Toshiya,我不願意猜測未來,所以我會從電腦科學第一原理的角度來回答這個問題。一段時間以來,人們已經認識到通用計算並非如此,而強制通用計算、大規模使用通用計算也不再是前進的最佳方式。它的能源成本太高,太昂貴,而且應用程式的效能太慢。
And finally, the world has a new way of doing it. It's called accelerated computing, and what kicked it into turbocharge is generative AI. But accelerated computing could be used for all kinds of different applications that's already in the data center. And by using it, you offload the CPUs. You save a ton of money, an order of magnitude in cost, an order of magnitude and energy and the throughput is higher. And that's what the industry is really responding to.
最後,世界有了一種新的實現方式。這就是所謂的加速運算,而推動它加速發展的是生成式人工智慧。但加速運算可用於資料中心已有的各種不同應用程式。透過使用它,您可以減輕 CPU 的負擔。您可以節省大量資金、成本、能源和吞吐量提高一個數量級。這就是該行業真正做出的反應。

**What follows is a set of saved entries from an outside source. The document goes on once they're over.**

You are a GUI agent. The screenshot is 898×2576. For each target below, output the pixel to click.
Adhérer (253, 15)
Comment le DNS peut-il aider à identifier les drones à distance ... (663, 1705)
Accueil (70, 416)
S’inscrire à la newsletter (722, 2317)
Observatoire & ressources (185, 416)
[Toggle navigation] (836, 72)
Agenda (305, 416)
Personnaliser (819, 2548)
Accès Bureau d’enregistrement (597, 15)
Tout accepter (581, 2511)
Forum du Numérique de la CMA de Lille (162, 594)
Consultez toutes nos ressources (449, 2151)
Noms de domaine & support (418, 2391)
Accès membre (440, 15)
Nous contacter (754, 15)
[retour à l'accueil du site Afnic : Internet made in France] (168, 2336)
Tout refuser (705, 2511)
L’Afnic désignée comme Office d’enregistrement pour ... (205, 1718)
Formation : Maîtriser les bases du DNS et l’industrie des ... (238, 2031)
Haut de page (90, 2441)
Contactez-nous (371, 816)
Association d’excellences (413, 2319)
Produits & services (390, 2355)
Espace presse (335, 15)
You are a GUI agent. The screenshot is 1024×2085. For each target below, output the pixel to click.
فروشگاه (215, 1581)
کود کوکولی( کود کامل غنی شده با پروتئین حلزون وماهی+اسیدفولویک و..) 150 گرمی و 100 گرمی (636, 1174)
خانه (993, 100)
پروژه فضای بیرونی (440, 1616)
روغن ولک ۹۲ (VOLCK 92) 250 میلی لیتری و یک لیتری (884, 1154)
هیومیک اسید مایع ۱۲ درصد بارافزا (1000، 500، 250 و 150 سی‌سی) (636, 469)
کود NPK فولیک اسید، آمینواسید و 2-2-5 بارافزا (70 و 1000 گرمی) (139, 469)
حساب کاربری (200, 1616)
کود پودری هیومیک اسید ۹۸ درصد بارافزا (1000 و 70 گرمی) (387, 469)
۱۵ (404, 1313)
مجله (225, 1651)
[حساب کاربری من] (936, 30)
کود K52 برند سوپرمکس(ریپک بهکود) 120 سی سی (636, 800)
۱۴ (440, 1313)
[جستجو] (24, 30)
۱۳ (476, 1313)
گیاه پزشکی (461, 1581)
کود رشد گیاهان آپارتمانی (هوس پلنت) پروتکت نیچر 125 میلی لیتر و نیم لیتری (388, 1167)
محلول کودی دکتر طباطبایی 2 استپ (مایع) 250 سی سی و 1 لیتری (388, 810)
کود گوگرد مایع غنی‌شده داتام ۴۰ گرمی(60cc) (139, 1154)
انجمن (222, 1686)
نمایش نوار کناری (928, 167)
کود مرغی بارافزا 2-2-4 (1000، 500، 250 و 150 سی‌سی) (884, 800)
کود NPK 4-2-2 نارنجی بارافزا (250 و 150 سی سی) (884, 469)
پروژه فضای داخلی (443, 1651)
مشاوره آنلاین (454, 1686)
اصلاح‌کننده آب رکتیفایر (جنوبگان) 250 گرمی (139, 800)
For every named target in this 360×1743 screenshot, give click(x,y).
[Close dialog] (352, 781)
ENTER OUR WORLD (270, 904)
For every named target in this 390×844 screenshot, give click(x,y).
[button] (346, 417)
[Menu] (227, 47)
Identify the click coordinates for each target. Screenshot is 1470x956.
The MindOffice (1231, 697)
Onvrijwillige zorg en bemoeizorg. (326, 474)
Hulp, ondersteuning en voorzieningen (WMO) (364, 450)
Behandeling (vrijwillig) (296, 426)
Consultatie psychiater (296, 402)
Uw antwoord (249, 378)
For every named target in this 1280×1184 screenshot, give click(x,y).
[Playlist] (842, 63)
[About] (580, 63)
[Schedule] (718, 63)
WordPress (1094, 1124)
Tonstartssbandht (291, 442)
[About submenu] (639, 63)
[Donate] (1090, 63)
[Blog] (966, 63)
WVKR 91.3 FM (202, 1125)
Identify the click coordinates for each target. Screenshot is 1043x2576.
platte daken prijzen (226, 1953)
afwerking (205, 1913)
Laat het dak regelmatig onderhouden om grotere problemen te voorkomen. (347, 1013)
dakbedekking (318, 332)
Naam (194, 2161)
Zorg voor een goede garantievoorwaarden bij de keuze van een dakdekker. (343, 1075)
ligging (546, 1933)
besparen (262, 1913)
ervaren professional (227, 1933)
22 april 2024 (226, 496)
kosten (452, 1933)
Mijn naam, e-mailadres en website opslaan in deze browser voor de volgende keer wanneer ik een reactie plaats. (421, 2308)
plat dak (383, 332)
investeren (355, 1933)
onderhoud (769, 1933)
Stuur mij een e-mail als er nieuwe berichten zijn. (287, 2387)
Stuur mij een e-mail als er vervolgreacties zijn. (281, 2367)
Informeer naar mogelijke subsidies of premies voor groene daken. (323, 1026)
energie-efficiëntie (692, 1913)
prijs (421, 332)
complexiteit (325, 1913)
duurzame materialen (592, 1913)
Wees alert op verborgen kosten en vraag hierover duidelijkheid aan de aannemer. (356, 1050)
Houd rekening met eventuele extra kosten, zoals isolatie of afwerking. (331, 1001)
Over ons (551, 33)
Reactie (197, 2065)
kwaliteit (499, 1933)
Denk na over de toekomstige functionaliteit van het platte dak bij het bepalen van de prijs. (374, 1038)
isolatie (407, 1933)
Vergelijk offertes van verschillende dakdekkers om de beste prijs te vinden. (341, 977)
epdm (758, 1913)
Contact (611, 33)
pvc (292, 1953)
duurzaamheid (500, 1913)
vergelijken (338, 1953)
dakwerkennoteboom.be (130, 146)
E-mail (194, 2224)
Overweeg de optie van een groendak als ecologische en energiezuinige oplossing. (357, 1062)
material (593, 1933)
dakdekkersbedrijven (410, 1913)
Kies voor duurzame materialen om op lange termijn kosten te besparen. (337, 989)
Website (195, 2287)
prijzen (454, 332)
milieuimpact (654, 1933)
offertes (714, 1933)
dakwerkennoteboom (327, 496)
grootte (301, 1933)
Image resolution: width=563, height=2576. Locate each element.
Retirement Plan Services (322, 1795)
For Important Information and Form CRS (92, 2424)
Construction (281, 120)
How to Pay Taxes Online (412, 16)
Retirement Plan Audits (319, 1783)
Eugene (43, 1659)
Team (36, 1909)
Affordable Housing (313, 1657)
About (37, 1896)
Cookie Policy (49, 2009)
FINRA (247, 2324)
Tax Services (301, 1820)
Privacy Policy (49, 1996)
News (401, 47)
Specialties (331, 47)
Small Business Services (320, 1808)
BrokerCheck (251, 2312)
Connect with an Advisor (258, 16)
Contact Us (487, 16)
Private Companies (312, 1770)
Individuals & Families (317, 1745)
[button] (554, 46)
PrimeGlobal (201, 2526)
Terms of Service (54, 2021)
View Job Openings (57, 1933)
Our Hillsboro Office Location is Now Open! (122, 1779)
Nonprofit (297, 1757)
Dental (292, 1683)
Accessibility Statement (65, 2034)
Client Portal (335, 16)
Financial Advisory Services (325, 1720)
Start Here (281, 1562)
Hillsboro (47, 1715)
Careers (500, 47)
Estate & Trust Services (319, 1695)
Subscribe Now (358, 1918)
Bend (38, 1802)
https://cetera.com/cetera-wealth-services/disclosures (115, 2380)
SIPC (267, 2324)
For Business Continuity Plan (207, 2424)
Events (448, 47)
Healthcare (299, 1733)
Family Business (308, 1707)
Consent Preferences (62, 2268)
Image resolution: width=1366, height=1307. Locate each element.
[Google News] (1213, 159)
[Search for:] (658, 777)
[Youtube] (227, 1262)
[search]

Going forward, the best way to invest in the data center is to divert the capital investment from general purpose computing and focus it on generative AI and accelerated computing. Generative AI provides a new way of generating productivity, a new way of generating new services to offer to your customers, and accelerated computing helps you save money and save power. And the number of applications is, well, tons. Lots of developers, lots of applications, lots of libraries. It's ready to be deployed.
展望未來,投資資料中心的最佳方式是將資本投資從通用運算轉移到生成式人工智慧和加速運算。生成式 AI 提供了一種提高生產力的新方式、一種產生為客戶提供的新服務的新方式,而加速運算可幫助您節省金錢和電力。申請的數量是成噸的。很多開發人員、很多應用程式、很多函式庫。它已準備好部署。
And so I think the data centers around the world recognize this, that this is the best way to deploy resources, deploy capital going forward for data centers. This is true for the world's clouds, and you're seeing a whole crop of new GPU specialty -- GPU specialized cloud service providers. One of the famous ones is CoreWeave, and they're doing incredibly well.
因此,我認為世界各地的資料中心都認識到這一點,這是部署資源、為資料中心部署資本的最佳方式。對於全球雲端來說都是如此,您會看到大量的新 GPU 專業人士—GPU 專業雲端服務供應商。 CoreWeave 是其中著名的公司之一,他們做得非常好。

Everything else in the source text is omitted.